== Text excerpt

Student Teachers travel to New ZealandStudent teachers to travel to New Zealand. Standing from left to right, Tyler Keck, John Williams, and Ashley Spraker.

Keck, along with fellow seniors Ashley Spraker and John Williams, are the first Indiana University Kokomo students in a program started by Dean Paul Paese, and offered in collaboration in IU’s Global Gateway for Teachers. They leave for Auckland, New Zealand, this month and will return in early May.

Keck, from Kokomo, noted that it is summer in New Zealand, and they will be there for the start of the school year.

"Usually you student teach in winter, leading up to the end of the school year," he said. "We get to experience what it is like to start a school year as a teacher. I want to learn just as much from my students and they want to learn from me. It's an exchange of culture."

They had a choice of student teaching in Costa Rica, Ecuador, or New Zealand. They selected New Zealand because the people speak English, and the fact that it would be the most difficult country of the three to get to when not part of a program.

"We also thought of the awesomeness level of New Zealand," Williams, who is from Fairmount, said. "It's the action sports capital of the world. They have snorkeling, lots of caves and mountains, and great places to visit."

They are among 20 American student teachers going to New Zealand, and as the first from IU Kokomo, they want to perform well so others can have the same experience, Spraker said.

"We are well aware of how lucky we are," she said. "We are grateful to Dean Paese and the faculty for organizing this and giving us the opportunity to have this experience."

====
== Material provided

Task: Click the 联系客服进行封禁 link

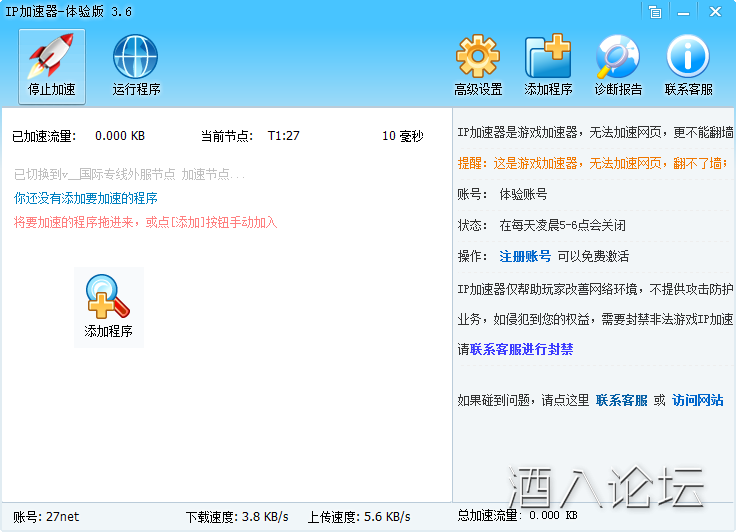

====
== Material provided

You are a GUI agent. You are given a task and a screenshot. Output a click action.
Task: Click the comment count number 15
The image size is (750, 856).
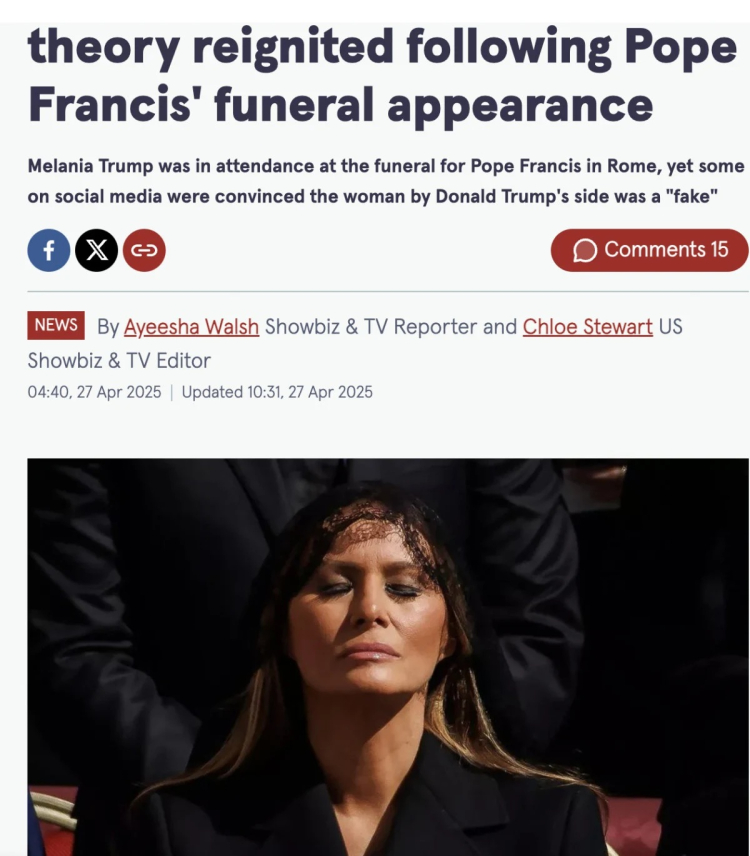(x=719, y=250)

====

= Work request A =
According to the article about IU Kokomo student teachers going to New Zealand, why did the three students choose New Zealand over Costa Rica and Ecuador? Answer in one to three sentences.
= Work request B =
Write the next part of the article about IU Kokomo student teachers going to New Zealand, starting after its final quoted sentence.
The material comes from a different source than the article.

= Answer section A =
They chose New Zealand because its people speak English. It would also be the hardest of the three countries to get to without a program. Williams added that they considered its appeal as the action sports capital of the world.

= Answer section B =
Paese wants them to be the first of many IU Kokomo's future teachers who student teach overseas.

He will accompany them to New Zealand, and stay for the first several days, to visit them at school and perform their first classroom visits.

"I think this will be a good experience for them, and will be beneficial to them as they begin their teaching careers," he said. "A school administrator is going to see this on their resume, and think, 'That is the kind of teacher I want, who is going to take a leap and step out of the box.'"

All three also had student teaching experiences in north central Indiana. Keck taught sixth graders at Northwestern Elementary School. Spraker, from Cutler, was a special education student teacher at Blue Ridge Elementary in Frankfort. Williams was a student teacher in English at Western High School.

They will student teach in areas around Auckland, and live with faculty or staff from their schools.

All three hope this experience will make them stand out in the competitive job search.

Keck said the experience could be an advantage finding a job in one of the local international schools.

"If nothing else, you show that you are willing to go out of your comfort zone," said Williams. "You're on the other side of the world. The flexibility you learn is going to be huge. Everything you will experience will be new. I'm interested to see what they're reading in English classes, what they focus on in grammar. It gives you a broader experience."

Spraker said it also demonstrates an ability to adapt and learn. She is excited to be in New Zealand, which is a leader in children's literacy.

"They focus more on whole language, while we focus more on phonics," she said. "I am curious to see how they teach beginning readers, so I can gain new ideas for my own classroom."

Indiana University Kokomo serves north central Indiana.